How a double in memory might look like

Example response, applied to 107.0: a double-precision number in IEEE 754 format is represented as
d = ±sign · (1 + mantissa / 252) · 2order - 1023

The sign, mantissa, and order are packed in binary presented as:

 00 00 00 00 00 C0 5A 40 // little-endian (8 byte as hex)
 40 5A C0 00 00 00 00 00 // big-endian
 0100000001011010110000000000000000000000000000000000000000000000 # 64-bit
 ^
 |-самый левый бит знак=
 0 (положительный)

  ^         ^
  |---------|
Затем 11 бит порядок=
0b10000000101 (==1029)
             ^                                                  ^
             |--------------------------------------------------|
Оставшиеся 52 бита манитисса=
           0b1010110000000000000000000000000000000000000000000000
  = 3025855999639552
  = 0xac00000000000

All together:

D = +(1 + 3025855999639552 / 252) * 2(1029 - 1023)
= 64 + 3025855999639552 / 70368744177664
= (4503599627370496 + 3025855999639552) / 70368744177664
= 7529455627010048 / 70368744177664
= 107.0

This demonstrates why 107.0 can be represented in memory as 00 00 00 00 00 C0 5A 40.

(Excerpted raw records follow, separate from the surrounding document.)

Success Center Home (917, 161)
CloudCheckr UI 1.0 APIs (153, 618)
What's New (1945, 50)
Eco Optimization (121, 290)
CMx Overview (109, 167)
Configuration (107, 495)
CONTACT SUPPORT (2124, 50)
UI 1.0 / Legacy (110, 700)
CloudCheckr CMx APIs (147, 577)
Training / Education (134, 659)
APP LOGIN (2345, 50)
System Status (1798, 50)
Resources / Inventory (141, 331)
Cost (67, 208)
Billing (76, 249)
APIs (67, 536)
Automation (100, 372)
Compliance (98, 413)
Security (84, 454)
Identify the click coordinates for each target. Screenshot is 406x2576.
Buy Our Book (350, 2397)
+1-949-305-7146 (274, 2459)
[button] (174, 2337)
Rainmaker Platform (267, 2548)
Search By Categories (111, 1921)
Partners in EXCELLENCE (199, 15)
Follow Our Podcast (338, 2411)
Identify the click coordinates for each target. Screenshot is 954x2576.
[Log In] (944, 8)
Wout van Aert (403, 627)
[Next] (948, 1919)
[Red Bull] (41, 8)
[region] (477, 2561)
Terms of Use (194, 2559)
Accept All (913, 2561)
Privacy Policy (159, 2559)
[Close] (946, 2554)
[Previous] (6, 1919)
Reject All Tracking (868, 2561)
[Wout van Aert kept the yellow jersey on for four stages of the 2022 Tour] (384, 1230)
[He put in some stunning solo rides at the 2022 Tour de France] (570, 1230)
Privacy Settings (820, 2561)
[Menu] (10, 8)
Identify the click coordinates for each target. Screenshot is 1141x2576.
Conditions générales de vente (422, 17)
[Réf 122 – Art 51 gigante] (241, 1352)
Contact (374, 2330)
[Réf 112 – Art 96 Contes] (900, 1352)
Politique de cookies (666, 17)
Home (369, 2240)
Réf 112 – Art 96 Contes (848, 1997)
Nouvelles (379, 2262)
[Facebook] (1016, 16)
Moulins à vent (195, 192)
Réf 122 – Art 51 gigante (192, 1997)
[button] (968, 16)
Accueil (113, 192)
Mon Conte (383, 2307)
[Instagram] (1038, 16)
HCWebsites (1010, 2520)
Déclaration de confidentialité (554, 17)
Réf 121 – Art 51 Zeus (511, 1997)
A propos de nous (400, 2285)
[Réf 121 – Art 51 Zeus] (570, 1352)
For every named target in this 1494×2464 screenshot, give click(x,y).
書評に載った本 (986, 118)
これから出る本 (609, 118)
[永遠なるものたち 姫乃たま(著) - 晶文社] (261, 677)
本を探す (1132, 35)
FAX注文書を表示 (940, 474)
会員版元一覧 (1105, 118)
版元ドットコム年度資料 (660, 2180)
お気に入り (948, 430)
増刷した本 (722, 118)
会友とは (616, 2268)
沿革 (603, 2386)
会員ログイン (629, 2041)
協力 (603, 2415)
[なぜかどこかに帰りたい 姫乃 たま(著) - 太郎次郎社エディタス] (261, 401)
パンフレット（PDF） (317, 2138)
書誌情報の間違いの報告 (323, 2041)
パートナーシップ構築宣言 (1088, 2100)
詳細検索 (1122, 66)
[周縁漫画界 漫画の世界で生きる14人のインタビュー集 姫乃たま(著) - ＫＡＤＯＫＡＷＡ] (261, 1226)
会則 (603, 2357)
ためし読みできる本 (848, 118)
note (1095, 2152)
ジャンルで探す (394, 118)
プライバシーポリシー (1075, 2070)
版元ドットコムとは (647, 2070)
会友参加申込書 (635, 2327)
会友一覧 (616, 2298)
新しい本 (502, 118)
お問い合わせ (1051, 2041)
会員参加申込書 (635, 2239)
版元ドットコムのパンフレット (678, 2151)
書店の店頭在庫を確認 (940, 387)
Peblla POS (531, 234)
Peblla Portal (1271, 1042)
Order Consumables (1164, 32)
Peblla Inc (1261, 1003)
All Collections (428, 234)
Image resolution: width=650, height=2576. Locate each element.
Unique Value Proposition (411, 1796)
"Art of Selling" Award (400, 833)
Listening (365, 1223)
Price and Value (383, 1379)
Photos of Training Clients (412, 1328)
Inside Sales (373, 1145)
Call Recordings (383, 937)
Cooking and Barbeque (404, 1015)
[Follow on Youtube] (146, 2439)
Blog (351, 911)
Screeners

Example of a stripped-down printf functions

#include <stdarg.h> // va_list, va_arg()

// emulate some printf() functionality using writec()
static void print(const char* format, ...)
{
  va_list args;
  va_start(args, format);
  int infmt = 0, is_char = 0;
  union
  {
    int i;
    double f;
  } arg;
  char buffer[23] = {0}; // enough for %c, %d, %f

  for (const char *p = format; *p; ++p) {
    if (infmt) { // print arg
      infmt = 0;
      switch(*p) {
      case '%': // "%%": print % literally
        writec(*p);
      break;
      case 'c': // "%c": print char
        is_char = 1;
        // fall through
      case 'd': // "%d": print int
      case 'i': // "%i": print int
        arg.i = va_arg(args, int); // load int arg
        if (is_char) {
          is_char = 0;
          writec((unsigned char)arg.i); // format as char, write
        } else {
          itoa(arg.i, buffer, sizeof buffer); // format as int
          for (char *pb = buffer; *pb; ++pb) writec(*pb); // write
        }
        break;
      case 'f':
        arg.f = va_arg(args, double); // load double arg
        ftoa(arg.f, buffer, sizeof buffer); // format as floating point
        for (char *pb = buffer; *pb; ++pb) writec(*pb); // write
        break;
      default:
        arg.i = va_arg(args, int); // load int arg
        scpy(buffer, "<unknown, load as int>");
        for (char *pb = buffer; *pb; ++pb) writec(*pb); // write
      };
    } else if (*p != '%') { // print literally
      writec(*p);
    } else { // *p == '%'
      infmt = 1;
    }
  }
  va_end(args);
}
  • switch is used to recognize transform descriptors (%d) in the format string
  • va_arg() loads arguments of the desired type
  • the auxiliary functions itoa() and ftoa() format int and double, respectively
  • writec() writes one byte to stdout.

This definition of print() is sufficient for the code:

int main(void)
{
  char msg = 'k';
  print("%c %i %i %f %x\n", msg, msg, (int)msg, (float)msg, msg);
  print("%c ", msg);
  print("%i ", msg);
  print("%i ", (int)msg);
  print("%f\n", (float)msg);
  print("%f\n", msg); // XXX UB
}

Example:

$ cc -std=c99 print-example.c -o print-example
$ ./print-example
k 107 107 107.000000 <unknown, load as int>
k 107 107 107.000000
107.000000

To compile, it is enough auxiliary functions define (definitions before print() need to be inserted):

#include <unistd.h> // POSIX write()

static void writec(unsigned char c)
{
  write(1, &c, 1);
}

static void scpy(char* dest, const char* src)
{
  while (*dest++ = *src++);
}

static void ftoa(double d, char* buffer, int n)
{
  if (d == 107) //XXX
    scpy(buffer, "107.000000");
  else
    scpy(buffer, "XXX");
}

/// format positive int as decimal ascii digits
static char* utoa_rec(unsigned i, char* buffer, int *pn)
{
  if (i >= 10)
    buffer = utoa_rec(i / 10, buffer, pn);
  if ((*pn)-- > 0)
    *buffer++ = '0' + (i % 10);
  return buffer;
}

static void itoa(int i, char* buffer, int n)
{
  if (i < 0) {
    i = -i; //XXX ignore INT_MIN
    if (n-- > 0)
      *buffer++ = '-'; // sign
  }
  buffer = utoa_rec(i, buffer, &n);
  if (n > 0)
    *buffer++ = '\0';
}

The function definitions are given so that an example can be run, but in fact they are just stubs (not for reuse), just to demonstrate one of the simplest print(format, ...) implementations.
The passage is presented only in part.